Open all year
Open all days
01.03 - 31.10.2018
Mon - Sun 10:30 a.m. - 5:30 p.m.
01.11.2018 - 27.02.2019
Sat - Sun 10:30 a.m. - 5:30 p.m.
Entrance CHF 8.50 / 7.-
Free entrance until 12 years
Motorway – Lugano Sud Exit. Continue in the direction Lake of Lugano, at the first traffic light turn left towards Ponte Treso/Agno Airport.
The road then ascends to Sorengo. At the Sorengo crossroad (Pizzeria Giardino) turn left, pass Gentilino and go straight until one gets to Monatgnola (about 2.5 km).
In the town square (Piazza Brocchi) where there is a post office and several cafès there are three public parking lots.
From here one departs to reach the centre of the old town and after about 150 metres one reaches the Camuzzi House and the Camuzzi Tower (follow the signs).
Go in the direction of the Lugano train station. Just before the station follow the indications for Ponte Tresa/Agno Airport.
At the traffic light turn left in the direction of Gentilino/Montagnola. Then follow the above indications.
Take a train to Lugano. From Lugano (from the bus station at the centre of town in Via Balestra or from behind the railroad station in Via Sorengo) a bus leaves for Agra that stops in Montagnola in Piazza Brocchi. The trip takes 15 minutes.
The Museum hosts precious evidence of Hermann Hesse’s last 43 years in Montagnola up until his death.

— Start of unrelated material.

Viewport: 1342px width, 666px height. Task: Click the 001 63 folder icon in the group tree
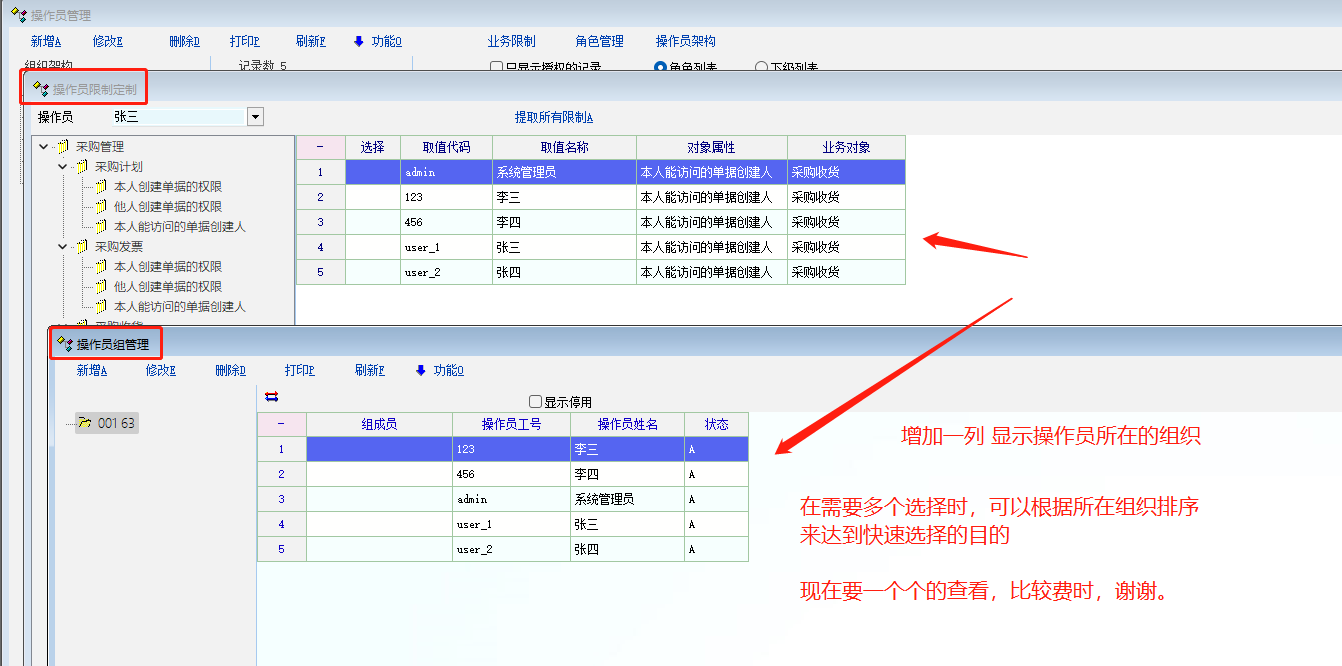pyautogui.click(x=85, y=423)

The small but important Herman Hesse Museum is situated in the Camuzzi Tower, an integral part of the historical ensemble of buildings of the Camuzzi House, a wonderful example of the prestigious work that architects from Ticino carried out in 19th Century Saint Petersburg. In 1919, when Herman Hesse was forty-two, he rented a modest apartment here. After a period of crisis motivated by the separation from his family and by the terrible consequences that he had foreseen for the first world war, Herman Hesse started writing again and discovered painting as a source of serenity and peace of mind.

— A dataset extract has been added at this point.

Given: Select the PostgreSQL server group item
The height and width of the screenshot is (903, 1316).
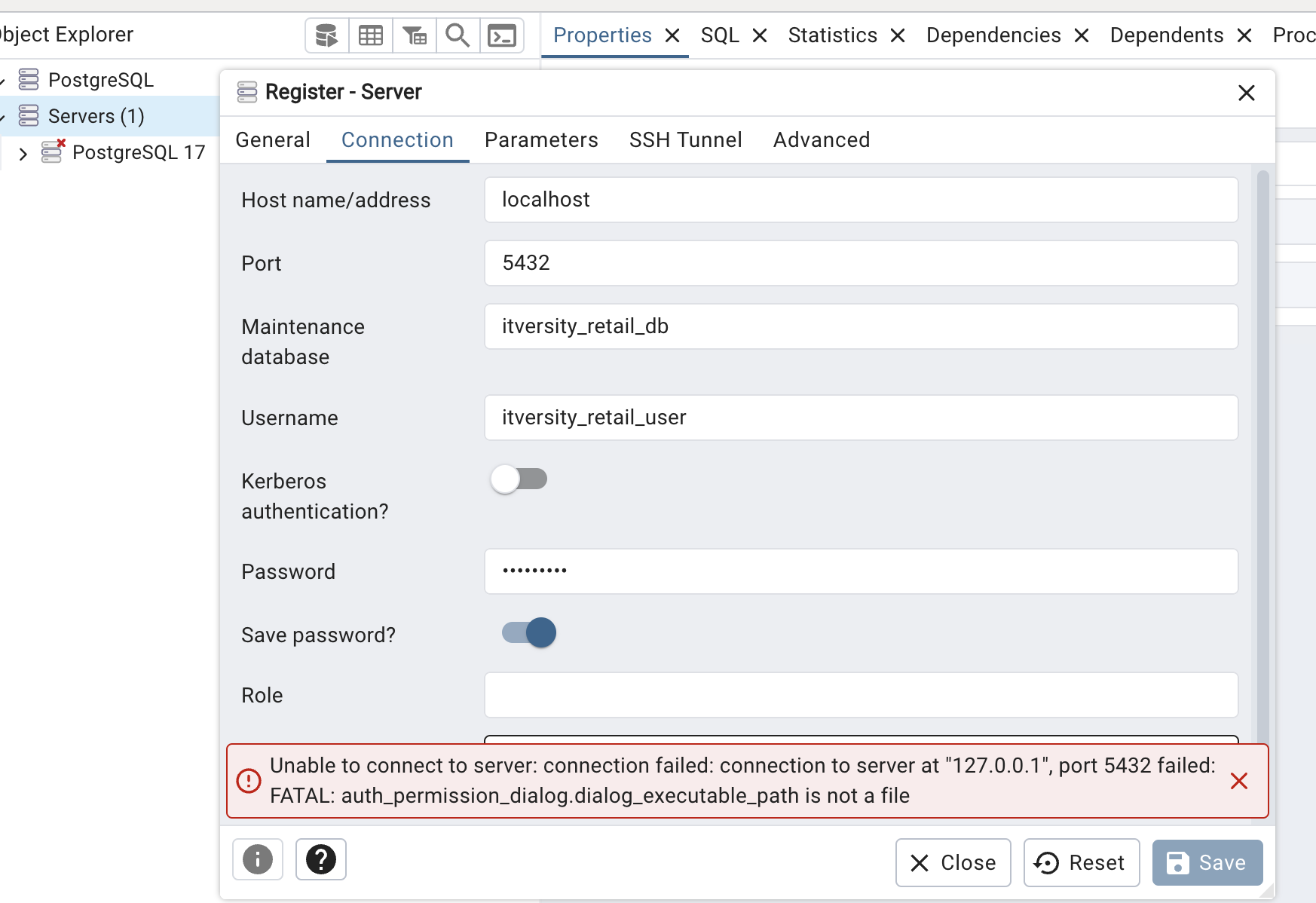Looking at the screenshot, I should click(100, 80).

It is at the Camuzzi House that “Klingor’s Last Summer”, “Siddharta”, “Death and the Lover”, “Steppenwolf” as well numerous poems, short stories were written and many watercolours painted. In 1931, Herman Hesse moved with his third wife, Ninon, into the Pink House, in whose garden he took pleasure in growing flowers and vegetables. His creativity was further confirmed by later works such as “Time in the Vegetable Garden” and “Magister Ludi”, for which he was awarded the Nobel Prize for literature in 1946 and “Letters”. Many important people (among whom Theodor Heuss, Thomas Mann e Bertolt Brecht) came to visit the writer in Montagnola. Herman Hesse became a Swiss citizen in 1924 and felt very much at home in Montagnola: the incredible landscape and the special conditions of light on the Golden Hill fascinated the artist. To this, we must add, the friendly welcome he received by the people of Ticino whom he continuously praised in his stories.
His works have been translated in 54 languages; 100 million copies have been published globally. The Herman Hesse Museum in Montagnola, the first of its kind and the only one in Switzerland, was inaugurated on July 2, 1997 in occasion of the 120th anniversary of the writer’s birth and preserves precious tokens of the last 43 years of life of the artist and painter, who died in Montagnola in 1962.
The museum is a place of encounter for visitors from all over the world. In the video room a documentary is projected in Italian, German and French; books in different languages exhibited at the entrance and in the garden invite one to read and think. Along the route called “On Herman Hesse’s Footsteps”, one can admire the unique landscape of the Golden Hill.